Elk muzzleloader (Sept. 1-Oct. 3) and archery (Sept. 20-Dec. 31) seasons also begin in September. (On Fort Riley, muzzleloader and archery season is Sept. 1-Oct. 3.) For the first time, an unlimited number of Antlerless-Only Elk permits and Any-Elk permits are available to general residents and landowner/tenants statewide, except that these permits will not be valid on Fort Riley or in Clay, Geary, Riley, or Morton counties. These permits may also be purchased online or over the counter. As with antelope, almost all elk hunting is on private land, so hunters are encouraged to obtain permission before buying a permit.

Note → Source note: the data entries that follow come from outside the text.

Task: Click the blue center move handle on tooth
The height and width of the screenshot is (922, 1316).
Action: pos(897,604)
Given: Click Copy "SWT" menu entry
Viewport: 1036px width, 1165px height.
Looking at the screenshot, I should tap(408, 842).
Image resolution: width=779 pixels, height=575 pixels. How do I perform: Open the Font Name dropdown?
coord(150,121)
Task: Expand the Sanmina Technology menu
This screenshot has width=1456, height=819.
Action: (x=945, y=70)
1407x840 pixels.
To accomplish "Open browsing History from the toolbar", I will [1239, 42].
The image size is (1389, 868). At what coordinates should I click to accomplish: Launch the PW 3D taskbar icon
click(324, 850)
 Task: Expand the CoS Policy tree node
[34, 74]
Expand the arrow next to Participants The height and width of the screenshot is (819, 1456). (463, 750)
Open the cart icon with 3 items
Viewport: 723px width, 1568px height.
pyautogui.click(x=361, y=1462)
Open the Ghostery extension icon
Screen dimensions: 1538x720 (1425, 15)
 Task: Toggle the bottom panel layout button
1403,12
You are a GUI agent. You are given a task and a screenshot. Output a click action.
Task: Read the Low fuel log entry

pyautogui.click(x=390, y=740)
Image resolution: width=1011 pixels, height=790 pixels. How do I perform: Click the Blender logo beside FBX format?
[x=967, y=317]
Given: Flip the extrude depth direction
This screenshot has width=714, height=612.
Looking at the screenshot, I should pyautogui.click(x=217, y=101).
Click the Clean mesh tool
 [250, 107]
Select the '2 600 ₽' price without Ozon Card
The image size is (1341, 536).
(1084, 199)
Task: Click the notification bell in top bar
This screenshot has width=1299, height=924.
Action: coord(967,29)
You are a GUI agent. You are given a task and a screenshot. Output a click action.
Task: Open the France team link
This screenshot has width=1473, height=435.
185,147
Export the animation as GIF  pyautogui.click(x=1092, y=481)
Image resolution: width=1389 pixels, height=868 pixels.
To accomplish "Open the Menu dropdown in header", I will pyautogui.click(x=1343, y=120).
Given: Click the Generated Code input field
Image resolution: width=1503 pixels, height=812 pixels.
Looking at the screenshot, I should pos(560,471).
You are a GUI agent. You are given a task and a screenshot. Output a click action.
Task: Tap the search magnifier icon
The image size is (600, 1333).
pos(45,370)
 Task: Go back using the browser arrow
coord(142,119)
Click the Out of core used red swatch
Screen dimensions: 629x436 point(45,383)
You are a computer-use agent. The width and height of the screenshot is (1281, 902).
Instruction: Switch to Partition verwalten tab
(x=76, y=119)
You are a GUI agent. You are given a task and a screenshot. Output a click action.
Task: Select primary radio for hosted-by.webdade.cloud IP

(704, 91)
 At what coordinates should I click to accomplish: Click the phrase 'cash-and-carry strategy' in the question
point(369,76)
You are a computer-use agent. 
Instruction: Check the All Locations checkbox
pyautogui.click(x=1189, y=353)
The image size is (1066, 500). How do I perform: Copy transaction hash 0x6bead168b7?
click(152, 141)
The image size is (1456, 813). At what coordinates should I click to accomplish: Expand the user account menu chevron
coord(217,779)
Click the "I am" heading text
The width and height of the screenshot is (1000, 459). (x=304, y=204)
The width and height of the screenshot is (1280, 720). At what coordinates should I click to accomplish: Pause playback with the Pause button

A special deer season for youth and persons with disabilities will run Sept. 11-19. Youth 16 and younger who possess a valid deer permit may hunt during this special season only while under the immediate supervision of an adult 18 or older. Any person who possesses a valid deer permit and has a permit to hunt from a vehicle or a disability assistance permit issued by KDWP may also hunt during this season. All resident and nonresident permits are valid, and equipment restrictions designated on permits apply.

All resident hunters age 16 through 64 must have a resident hunting license unless exempt by law. Nonresident hunters, regardless of age, must have a nonresident license. Youth 15 and younger may hunt without hunter education if directly supervised by an adult 18 or older. More specific details and restrictions may be found in the 2010 Kansas Hunting and Furharvesting Regulations Summary, available wherever licenses are sold or online at the KDWP website.

September in Kansas is an exciting time for the avid outdoorsman and woman, and the opportunities are many. This is an especially good time to introduce youngsters to hunting because the weather is mild, and opportunities for bagging game are excellent. So get outside and enjoy September Kansas.